In truth, the US was fully aware of the operation and chose not to stop it. Washington appears to view Israel’s military escalation as a strategic lever in its own negotiations with Tehran. While Secretary of State Marco Rubio publicly called for de-escalation, American arms and intelligence continue to flow into Israeli hands.
President Donald Trump’s message on social media made the US position clear: if Iran refuses to compromise, it will face more strikes.
‘Existential threat’
For Israel, the objectives go beyond nuclear containment. The true aim is to destabilise the Islamic Republic, despite Israeli leaders knowing full well that Israel can at best delay, not halt, Iran’s nuclear progress.
This framing echoes former Prime Minister Yitzhak Rabin, who labelled Iran an “existential threat” back in the 1990s. Rabin understood that under the ayatollahs, Iran posed not just a military danger, but a long-term challenge to its regional hegemony – especially given Israel’s lack of deterrence against a nuclear-armed opponent and its direct interference in Iranian politics, including support for the shah’s regime.

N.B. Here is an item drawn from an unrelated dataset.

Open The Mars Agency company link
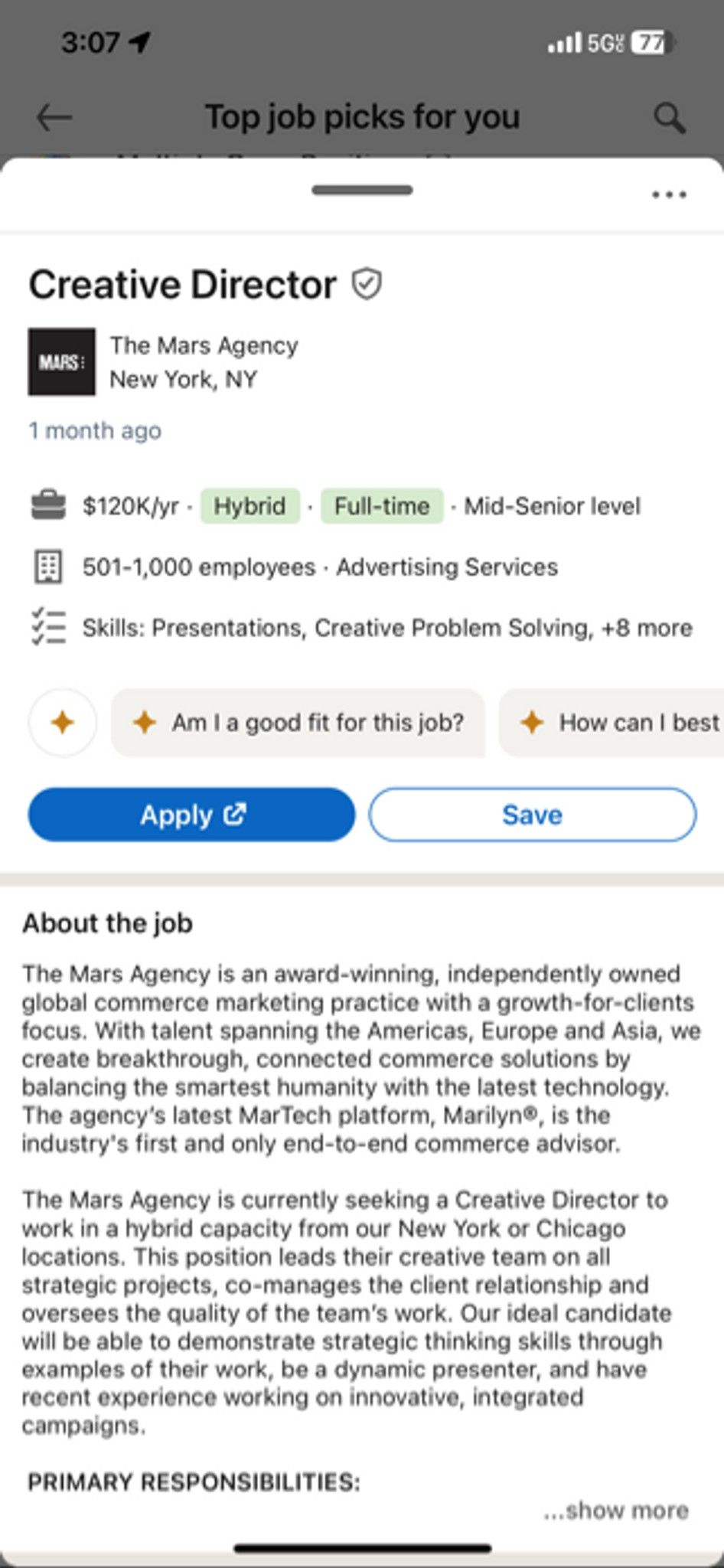724x1568 pixels. tap(204, 345)
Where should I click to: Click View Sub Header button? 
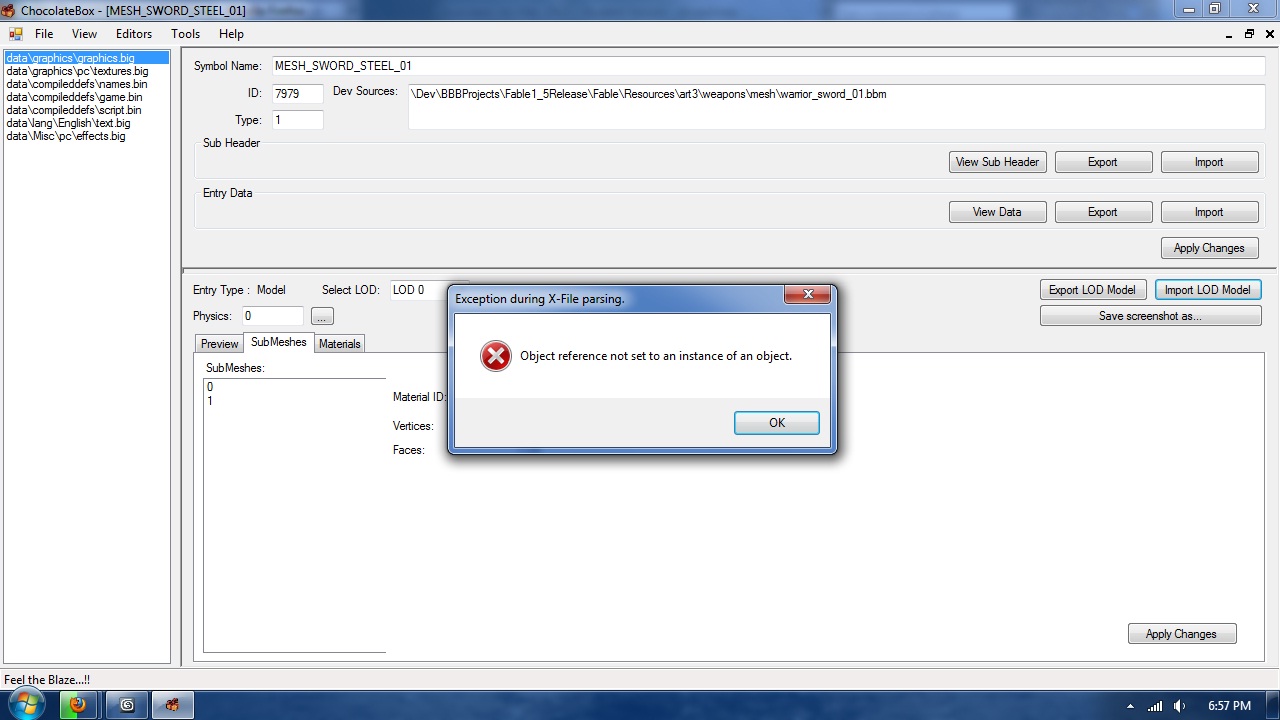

The opening salvo of this war has targeted key figures in Iran’s Islamic Revolutionary Guard Corps and military leadership, in addition to top nuclear scientists. Netanyahu is not naive; he knows retaliation is inevitable. But Hezbollah has signalled that it will not initiate attacks, and Israel’s strikes on Iran’s strategic defences last October were seen in Tel Aviv as creating a historic opportunity to break the Iranian front.
The Israeli economy is stagnating, the cost of living is rising and societal fractures are deepening as Netanyahu pushes a doctrine of endless war
Domestically, Netanyahu also understands that war breeds unity. Indeed, by Friday morning, nearly all Jewish opposition leaders – his most vocal critics – had aligned themselves behind the government.
Still, the Israeli military has issued stern warnings: the consequences of this war could be unprecedented. Even in the absence of a major Iranian response, the war arrives after nearly two gruelling years of a multi-front conflict that has pulled tens of thousands of reservists from civilian life for extended periods.
The Israeli economy is stagnating, the cost of living is rising and societal fractures are deepening as Netanyahu pushes a doctrine of endless war. Israel’s reputation has already devolved into that of a regional pariah, and the decision to strike nuclear sites threatens not only Iran but the entire region with potential radioactive fallout.
Such attacks establish a dangerous global precedent for legitimising assaults on nuclear infrastructure, regardless of the consequences.
Political legacy
For Netanyahu, this moment is a political legacy test. Having long crafted his persona as the guardian of the Jewish people against “existential threats”, he has spent the last decade obsessively warning against Iran’s nuclear ambitions, portraying himself as “Mr Security”.
From publicly rebuking former President Barack Obama in a 2015 address to the US Congress to aligning with the Trump administration to kill the nuclear deal, Netanyahu has built his career on this confrontation. But today, he knows that attempting a similar manoeuvre in Washington – such as interfering with renewed negotiations – could enrage Trump, who, unlike Obama, does not tolerate Israeli meddling in American politics.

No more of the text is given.